Written request:
Please reproduce the stretch of the listing from its first line through the line containing "[x=84, y=452]", with both ends included and the pictures left out.
::::::::::
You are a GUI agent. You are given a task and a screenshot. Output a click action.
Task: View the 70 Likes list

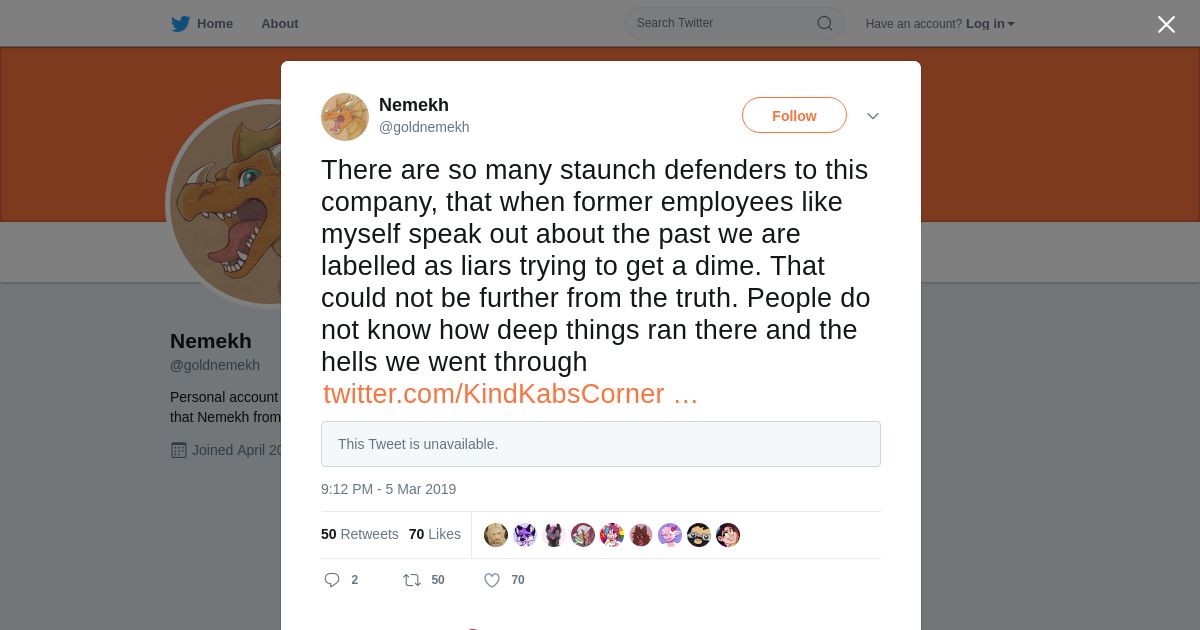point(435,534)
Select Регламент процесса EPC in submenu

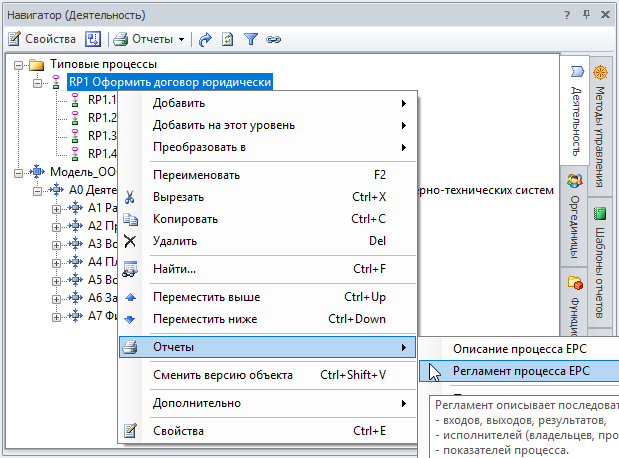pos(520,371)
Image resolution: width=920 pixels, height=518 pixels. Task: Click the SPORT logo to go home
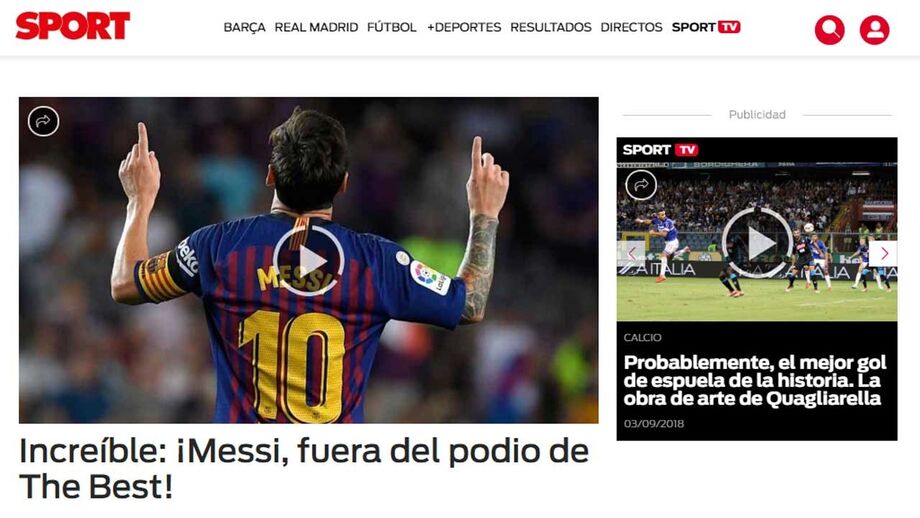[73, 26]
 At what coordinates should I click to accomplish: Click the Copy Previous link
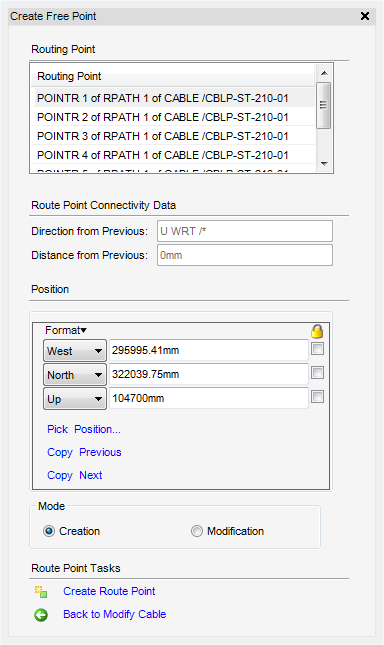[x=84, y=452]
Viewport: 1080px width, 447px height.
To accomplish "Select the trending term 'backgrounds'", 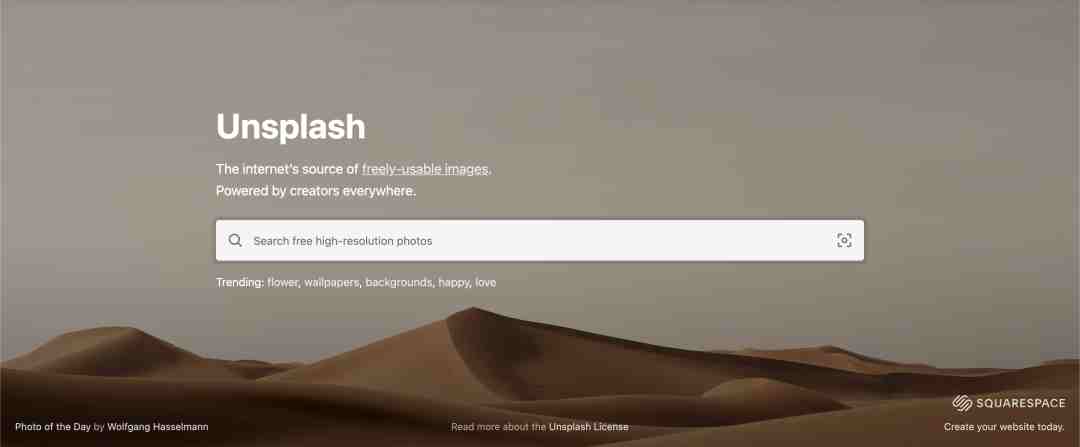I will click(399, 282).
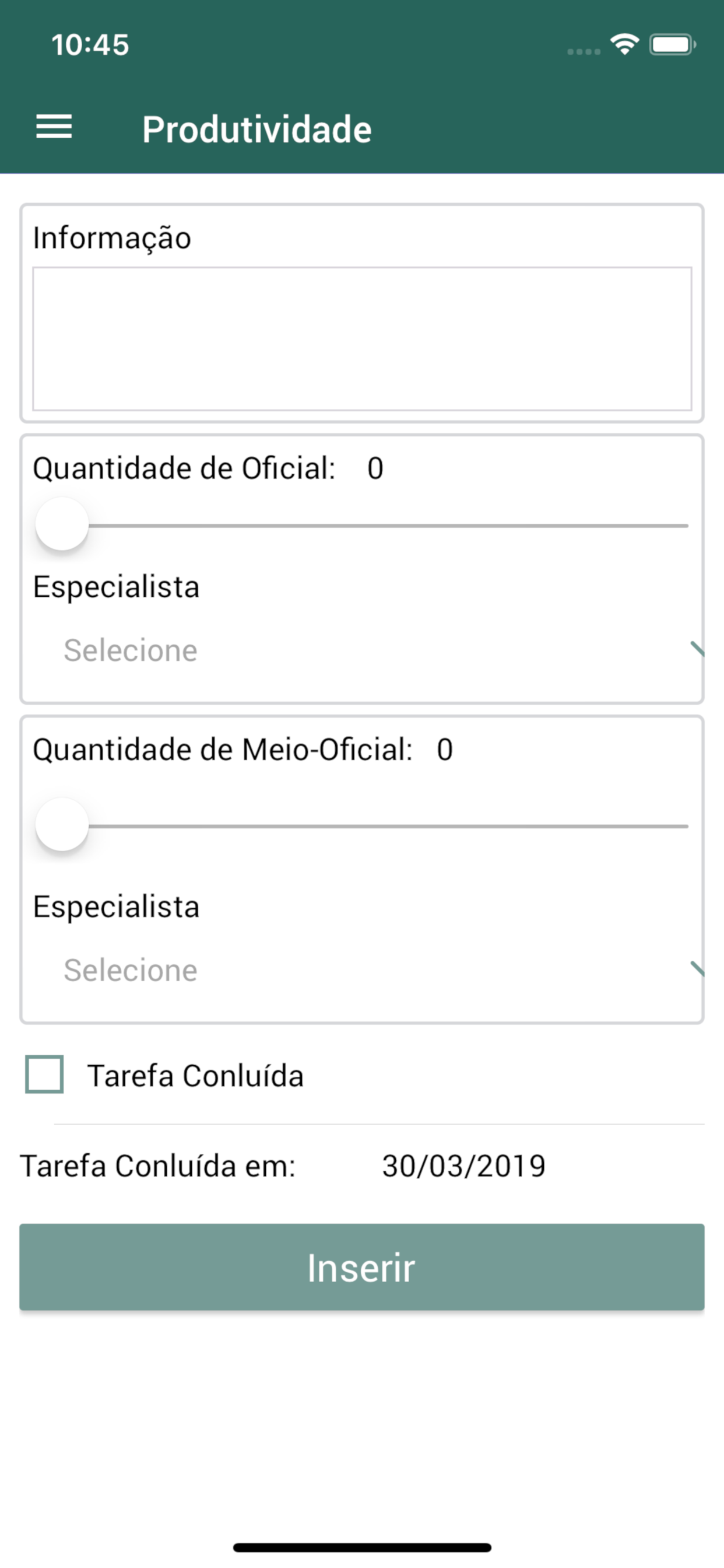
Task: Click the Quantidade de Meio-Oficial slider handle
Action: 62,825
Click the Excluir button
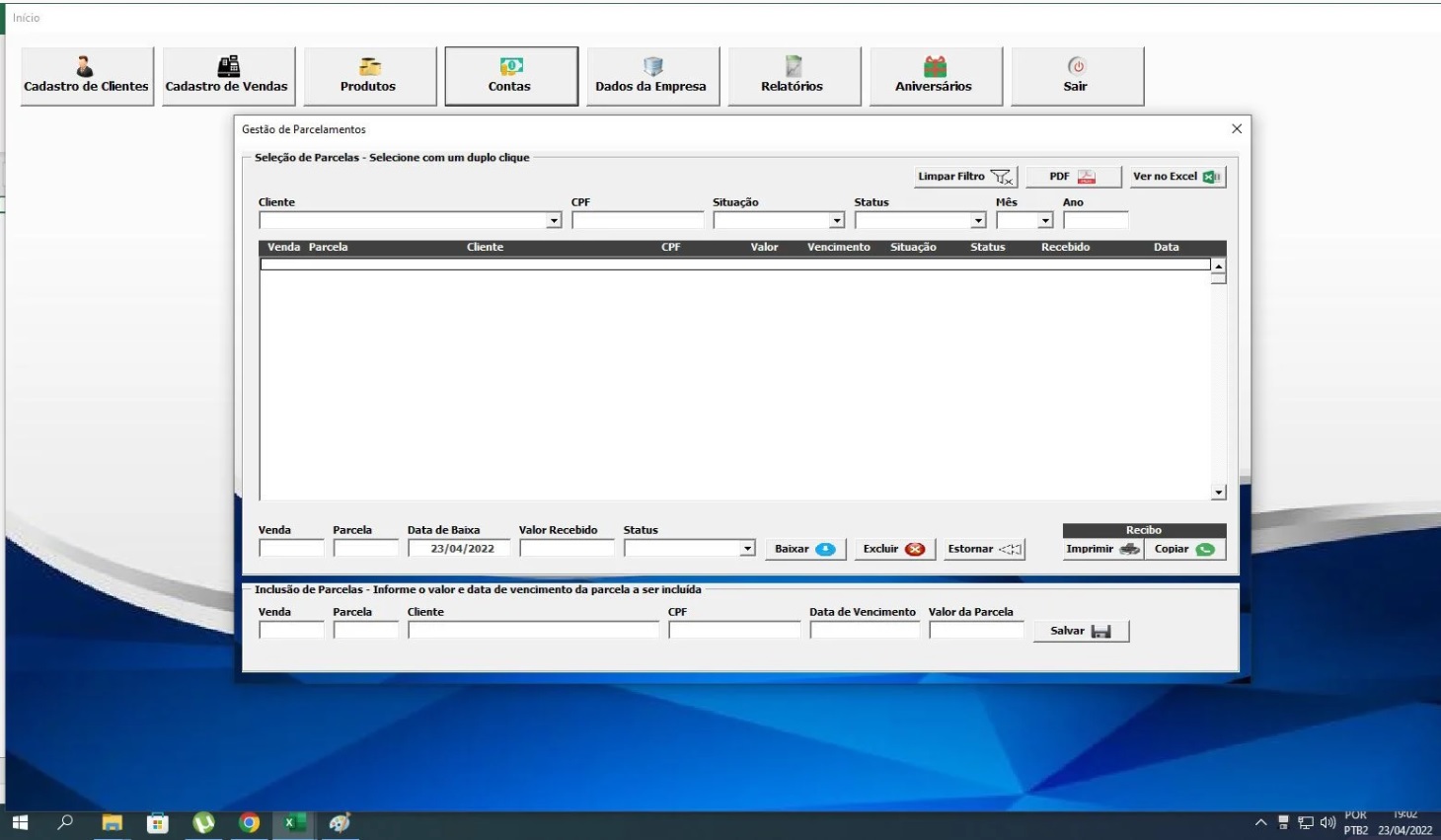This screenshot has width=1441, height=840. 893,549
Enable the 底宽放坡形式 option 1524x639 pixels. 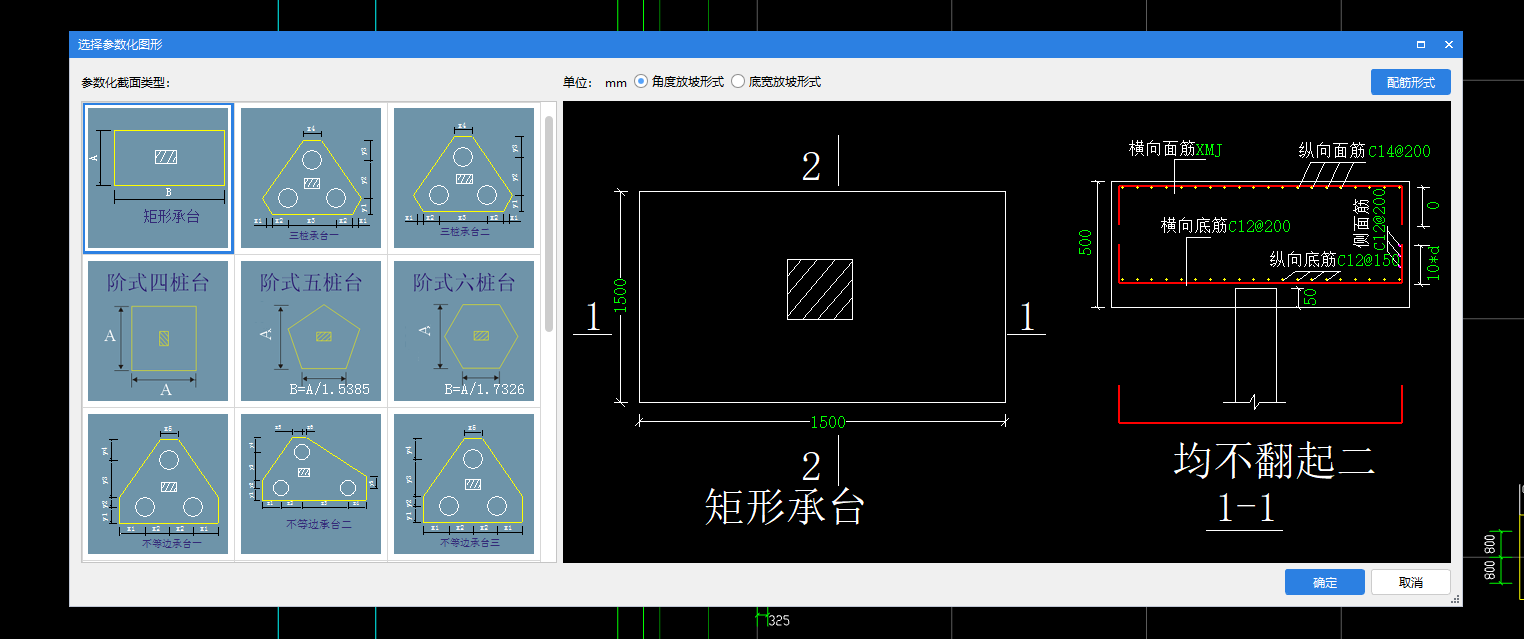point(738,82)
::::::::::
Result of the exercise:
You are a GUI agent. You are given a task and a screenshot. Output a click action.
Task: View the 70 Likes list

point(435,534)
Select Регламент процесса EPC in submenu

pos(520,371)
Image resolution: width=920 pixels, height=518 pixels. Task: Click the SPORT logo to go home
[73, 26]
 At what coordinates should I click to accomplish: Click the Copy Previous link
[x=84, y=452]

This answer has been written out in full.